Una voz clara le interrumpió:

—Bliss, ¿soy yo un espacial?

Fallom estaba plantada en la estrecha puerta entre las dos habitaciones, con los cabellos revueltos y en camisón (más indicado para la talla de Bliss) dejando al descubierto un seno subdesarrollado.

—Nos preocupamos de los curiosos de fuera —dijo Bliss —y nos olvidamos de la de dentro. Bueno, Fallom, ¿por qué has dicho eso?

Se levantó y se acercó a la jovencita. Fallom dijo:

—Yo no tengo lo mismo que ellos —y señaló a los dos hombres—, ni lo que tú tienes, Bliss. Soy diferente. ¿Es porque soy un Espacial?

—Lo eres, Fallom —dijo Bliss, en tono tranquilizador—, pero las pequeñas diferencias no tienen importancia. Vuelve a la cama.

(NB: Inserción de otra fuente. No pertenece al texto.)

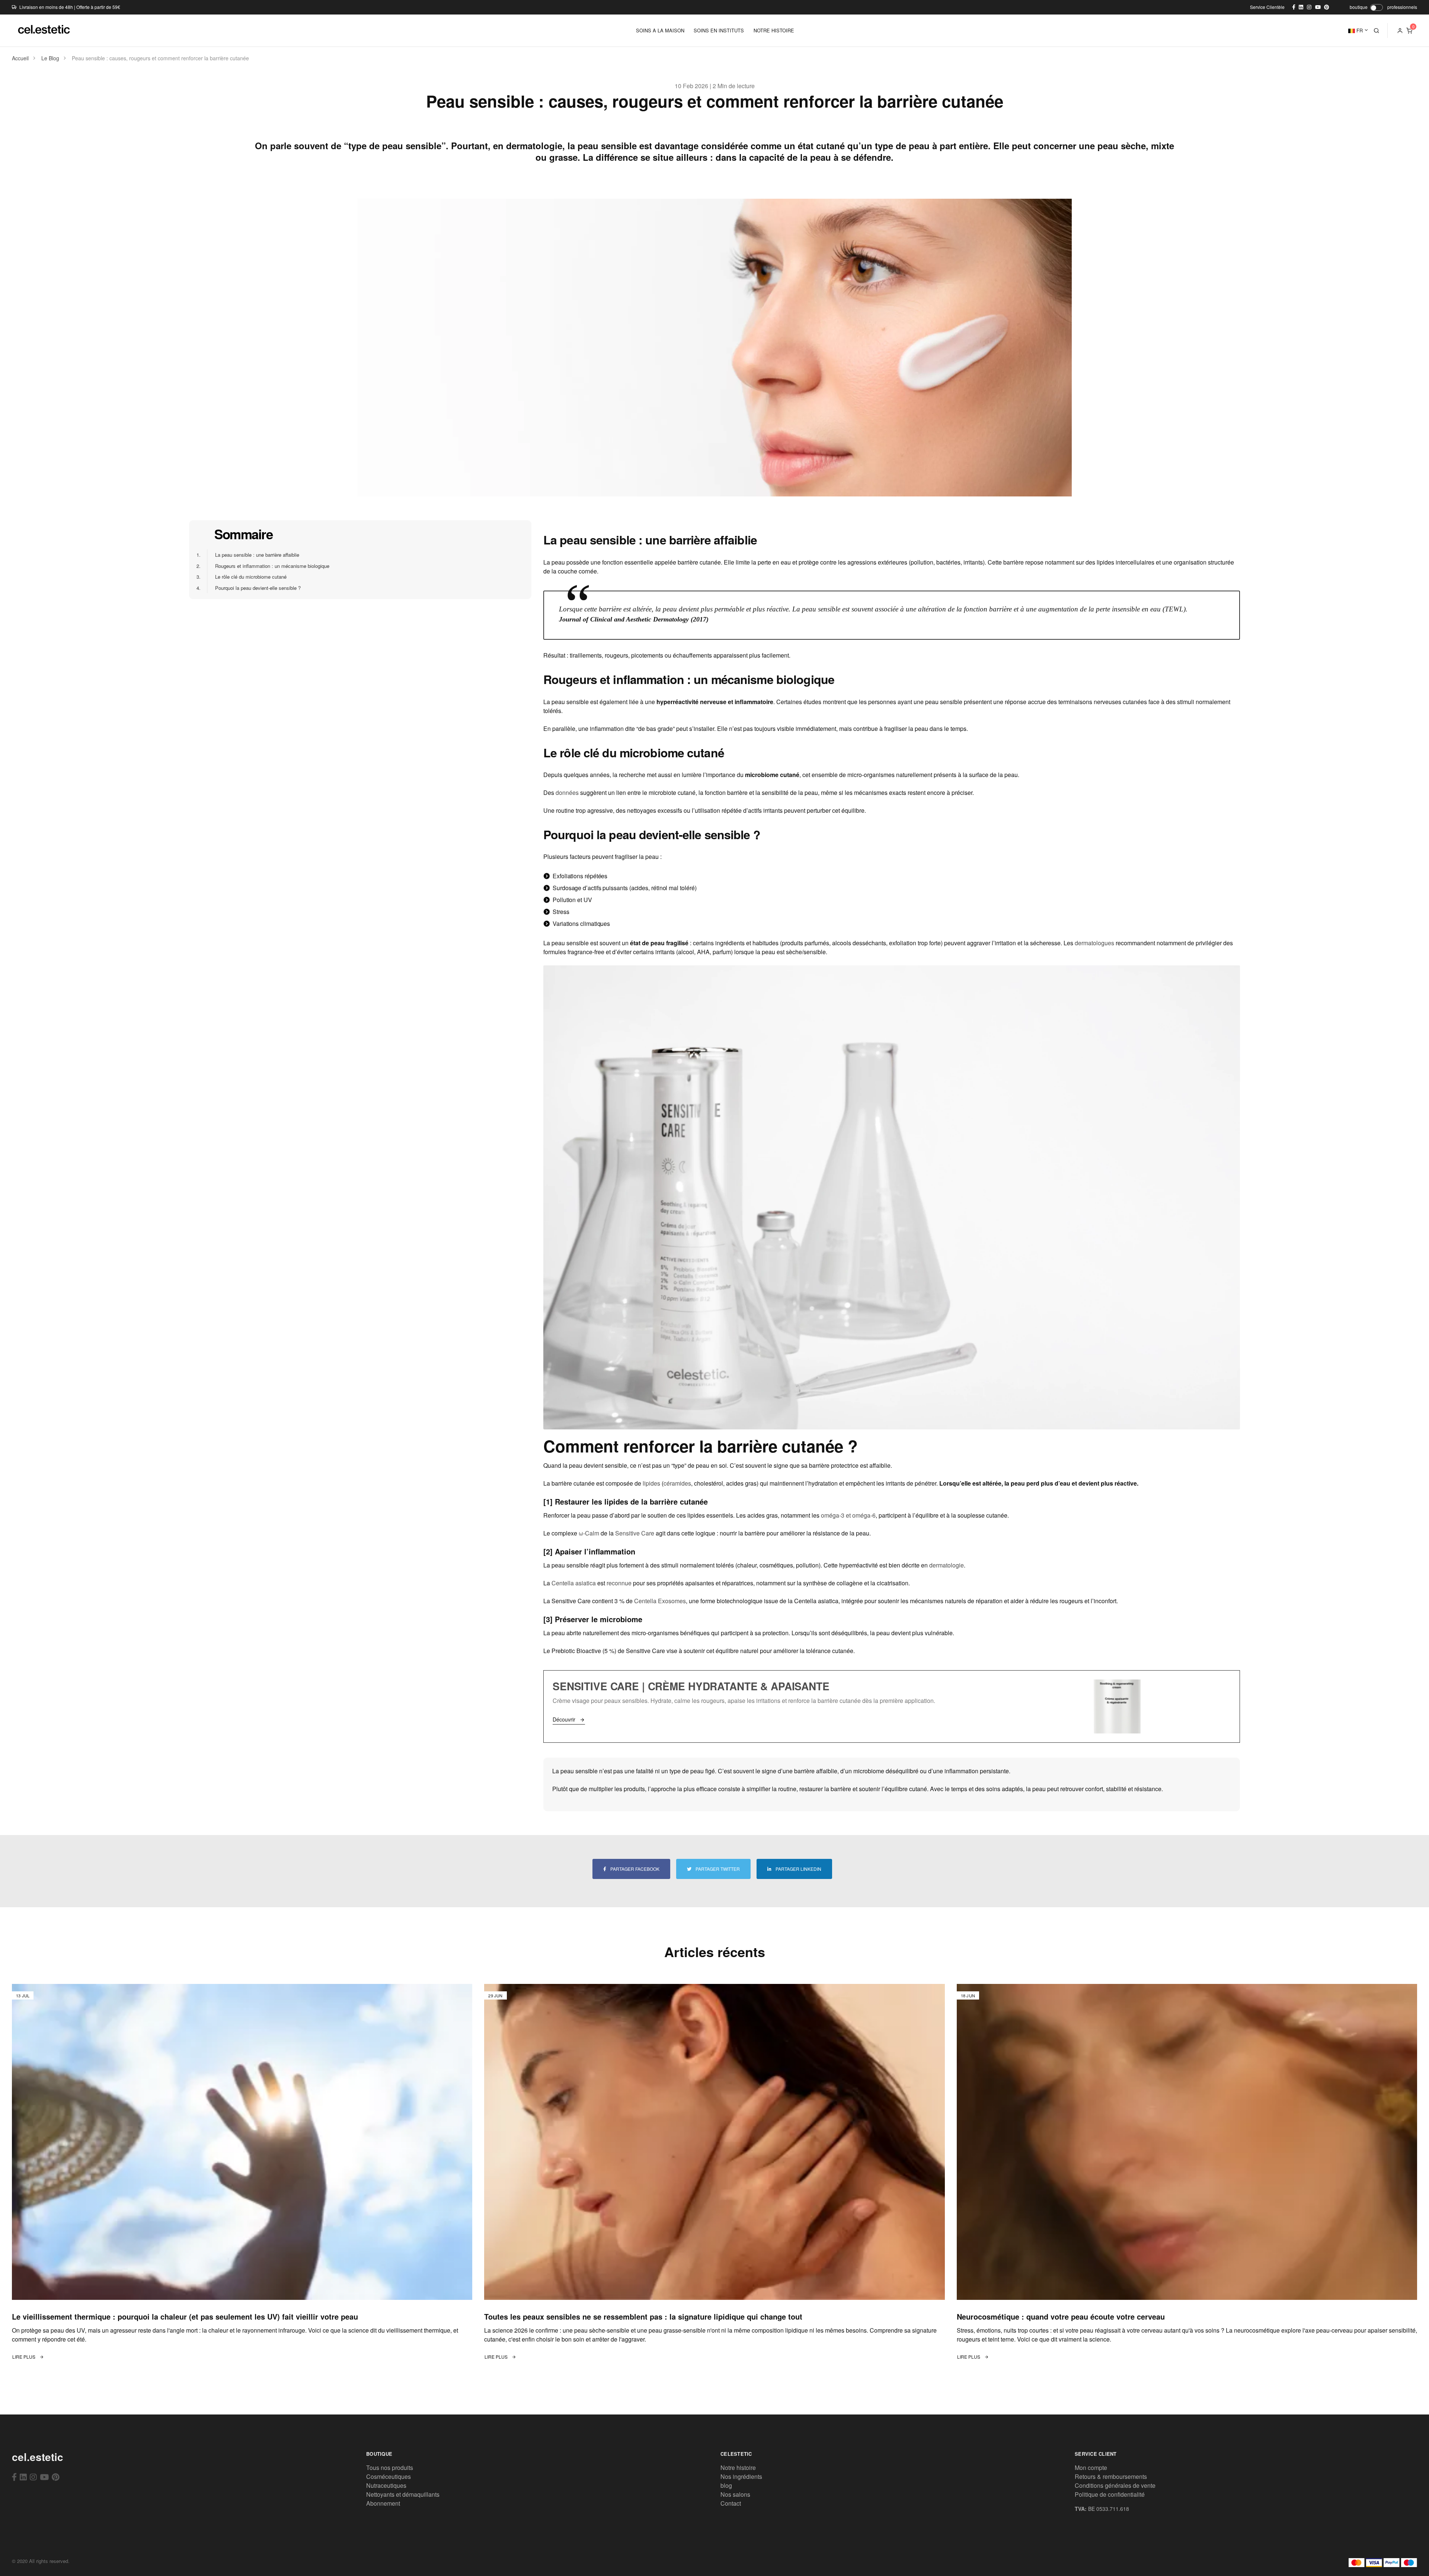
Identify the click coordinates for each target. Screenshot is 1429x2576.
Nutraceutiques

Fallom se mostró sumisa, como siempre que Bliss quería que lo fuese. Se volvió.

—¿Soy yo un demonio? —preguntó—. ¿Qué es un demonio?

—Esperadme un momento —dijo Bliss por encima del hombro—. Volveré enseguida.

Al cabo de cinco minutos se reunió con ellos. Meneó la cabeza.

—Estará durmiendo hasta que la despierte. Supongo que yo hubiese debido hacer eso antes, pero toda modificación de la mente debe ser resultado de una necesidad. —Y añadió, en son de excusa—: No puedo permitir que se preocupe por las diferencias entre sus órganos sexuales y los nuestros.

—Algún día tendrá que saber que es hermafrodita —dijo Pelorat.

—Algún día —repitió Bliss—, pero no ahora. Sigue con tu relato, Pel.

—Sí —dijo Trevize—, antes de que cualquier otra cosa nos interrumpa.

—Bueno, la Tierra, o su corteza al menos, se hizo radiactiva. En aquellos tiempos, la Tierra tenía una cantidad de población enorme, concentrada en grandes ciudades, la mayoría de ellas subterráneas…

—Bueno —le interrumpió Trevize—, esto no tiene por qué ser cierto necesariamente. Quizás el patriotismo local ensalzó la edad de oro del planeta, y los detalles son una simple deformación de Trantor en su edad de oro, cuando era la capital imperial de todo un sistema de mundos de la galaxia.